Initially limited in scope, the policy gained momentum in 2016 when the Obama administration raised the exemption threshold from $200 to $800 (equivalent to ¥54,000 at the time).
For context, the iPhone 7 launched at $548 that year.
From simple clothing to large-scale smart home appliances, all may "pass for free", and a large number of Chinese merchants have entered a high-speed growth mode.
This created opportunities spanning from $9.9 AI earbuds flooding U.S. markets to $19.9 customizable T-shirts.
Chinese manufacturers demonstrated unparalleled innovation and productivity.
Source:GoodsFox
However, U.S. policymakers began viewing this success with increasing concern.
During his first term, former President Trump repeatedly targeted Chinese supply chains, including potential T86 adjustments.
These plans were delayed by the COVID-19, allowing platforms like SHEIN and Temu to dominate U.S. markets with ultra-low prices. Even Amazon, after decades of rebranding as a premium platform, was forced to launch "Amazon Haul" to compete.
Source:SHEIN
Now, with Trump's return to power, the first move was signing an executive order to end duty exemptions. As the deadline approaches, sellers face uncertainty:
- Some adopt a "business-as-usual" approach, accustomed to policy volatility
- Others are accelerating contingency planning
Reprieve’s Delay, The End’s Align
The CBP announcement provided temporary relief.
Key changes include:
- Mandatory "Estimated Time of Arrival" declarations
- System alerts for single-recipient daily purchases exceeding $800
- Stricter compliance reviews for duty-free shipments
These adjustments signal:
- Short-term delays in T86 cancellation
- Long-term tightening of low-value exemptions
Cross - Border Dreams, What’s the Scheme?

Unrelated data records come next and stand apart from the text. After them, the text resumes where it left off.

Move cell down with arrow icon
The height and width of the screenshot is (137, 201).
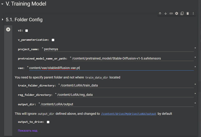point(165,13)
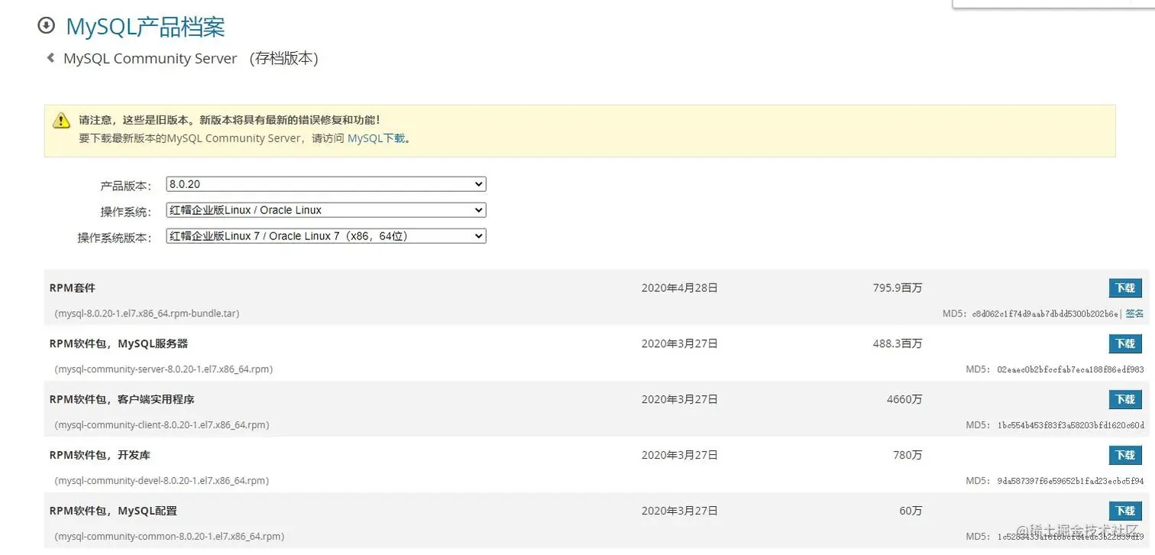Download the MySQL服务器 server RPM package
1155x555 pixels.
point(1124,343)
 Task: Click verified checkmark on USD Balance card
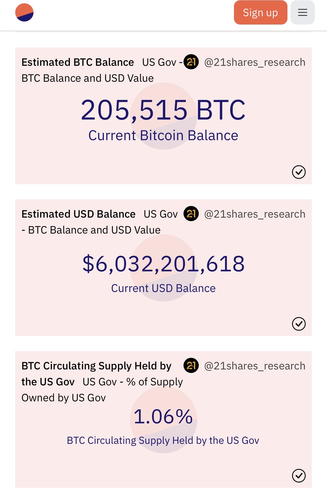point(299,324)
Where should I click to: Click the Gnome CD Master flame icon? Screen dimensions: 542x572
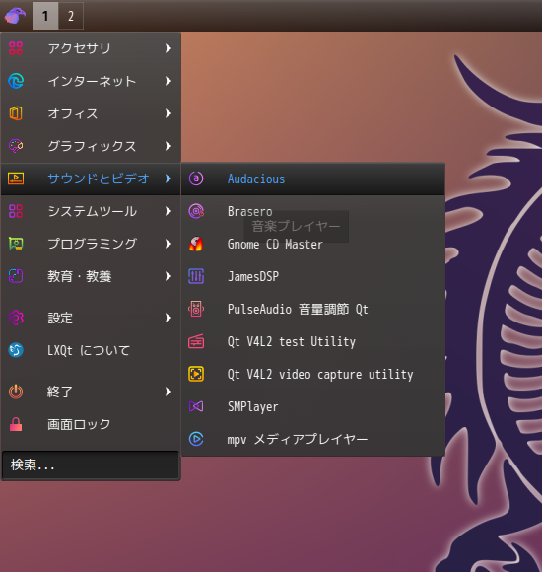coord(196,244)
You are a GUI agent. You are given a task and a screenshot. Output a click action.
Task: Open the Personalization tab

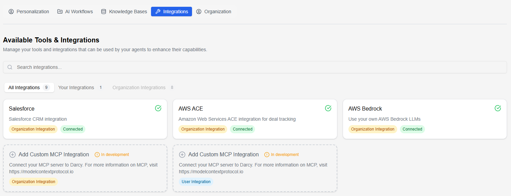tap(29, 12)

In late March, major logistics providers suspended U.S.-bound shipments, with many implementing "wait-and-see" policies.
Even Amazon issued a "Global Trade Policy Update" alerting sellers to potential delays.
In these uncertain times, sellers should act swiftly to evaluate alternative customs clearance strategies—such as adopting overseas warehouse models—or leverage multi-channel staggered shipments to minimize tax liabilities and mitigate delivery delays.
For recently delayed orders, prioritize transparent communication with customers to maintain trust and provide reassurance. For severely impacted SKUs, consider pausing restocking temporarily to avoid excess inventory risks.
Looking ahead, expect stricter enforcement of duty-free thresholds for low-value shipments.
Against this backdrop of regulatory flux, cross-border merchants must reassess their long-term U.S. market strategy.
Strategic Recommendations:
-
Market Diversification
Expand presence in Southeast Asia, Europe, Middle East and other regions to reduce dependency. -
Brand Development
Invest in branding and product differentiation to offset margin pressures. -
Localization
Establish overseas warehouses, explore U.S. distribution partnerships, or consider domestic incorporation - as seen in Indonesia where local operations mitigate regulatory risks.
Final Thoughts:
As regulatory tides shift, survival will depend on adaptability. The era of low-margin arbitrage is ending - those who build resilient, localized business models will weather the storm.